Couverture Traquer les ombres de John HarveyStephen Bryan, jeune professeur de cinéma britannique à l’université, est retrouvé mort dans sa salle de bains, le crâne défoncé. Les enquêteurs, Will Grayson et Helen Walker, ayant découvert que Stephen Bryan était homosexuel s’oriente sur deux pistes : un cambriolage qui a mal tourné ou une dispute avec son amant qui n’aurait pas accepté la rupture imposée par Stephen Bryan. L’enquête piétine pendant un bon moment jusqu’à ce que Will et Helen rencontrent Lesley, la sœur de Stephen. Elle leur apprend que Stephen travaillait sur la biographie d’une actrice morte dans des conditions mystérieuses et que les tentatives de son frère pour prendre contact avec la famille de la défunte, richissime et puissante, n’ont pas abouti. Il aurait même reçu des menaces pour cesser son travail de recherches.

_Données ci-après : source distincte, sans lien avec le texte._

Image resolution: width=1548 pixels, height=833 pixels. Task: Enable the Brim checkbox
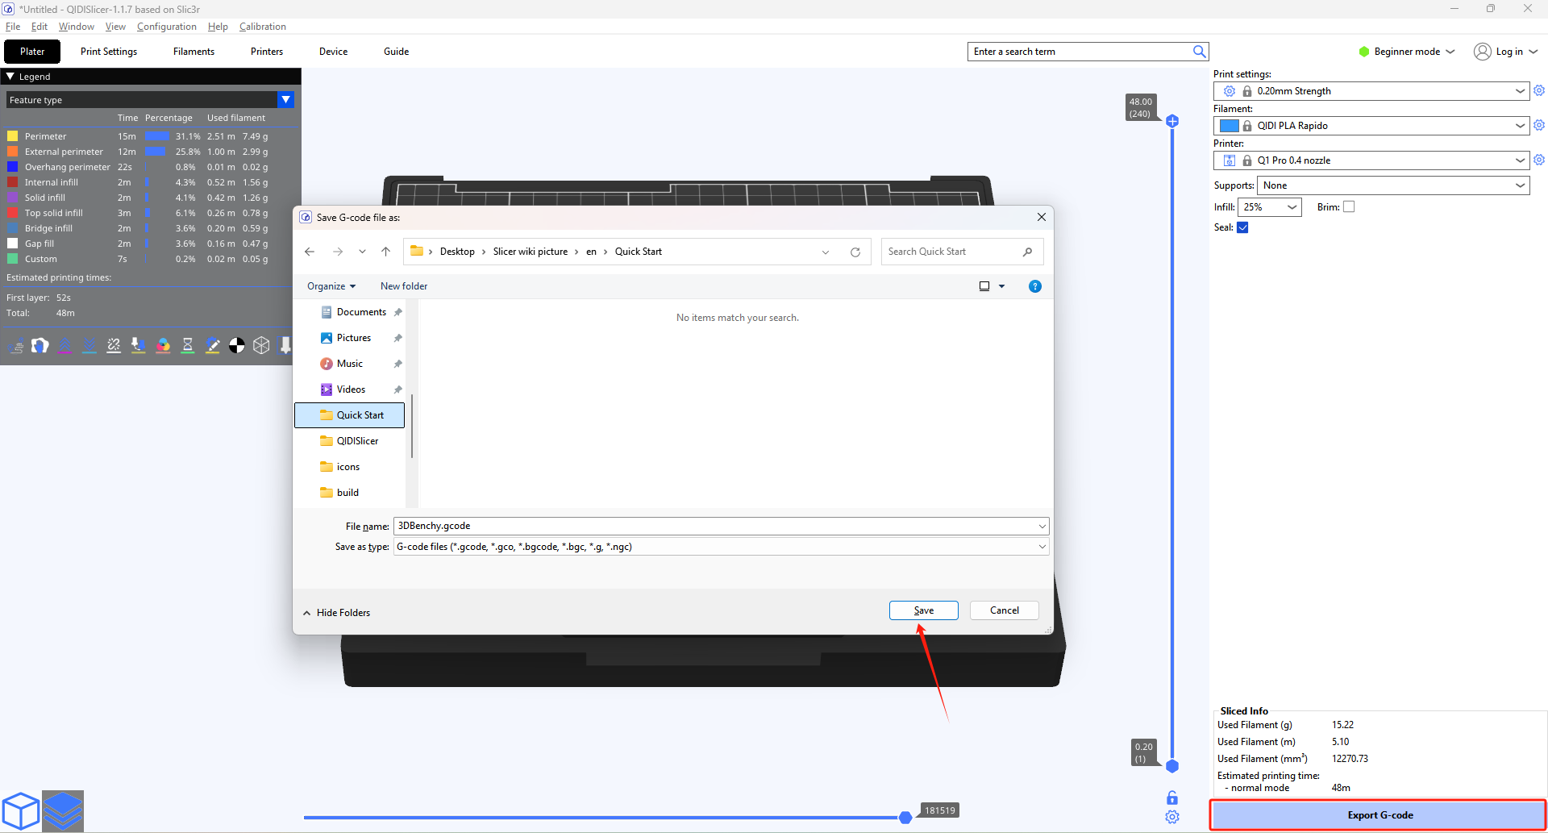(x=1349, y=207)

Sorti des presses en 2009, ce polar est le deuxième que je lis de John Harvey. De facture classique, je l’ai trouvé moins enlevé que De chair et de sang mettant un scène l’un de ses enquêteurs favoris, Franck Elder. L’intrigue est bien menée avec un rythme soutenu pendant le premier tiers du livre, puis John Harvey nous perd dans les méandres d’une autre enquête en lien possible avec le meurtre de Stephen Bryan, émoussant notre désir d’en savoir plus. Cependant, la fin est excellente et totalement inattendue.

J’ai beaucoup apprécié le portrait sociologique que John Harvey dresse de l’Angleterre d’aujourd’hui –l’histoire se déroule à Cambridge –, la violence qui se libère, pour un « oui », pour un « non », parce qu’il faut trouver un coupable à la misère ambiante, si possible choisie dans une minorité quelle qu’elle soit. S’il désigne clairement la classe ouvrière, John Harvey ne la condamne pas pour autant et dénonce aussi l’arrogance des plus aisés, le fossé qui se creuse entre les puissants et les sans droits.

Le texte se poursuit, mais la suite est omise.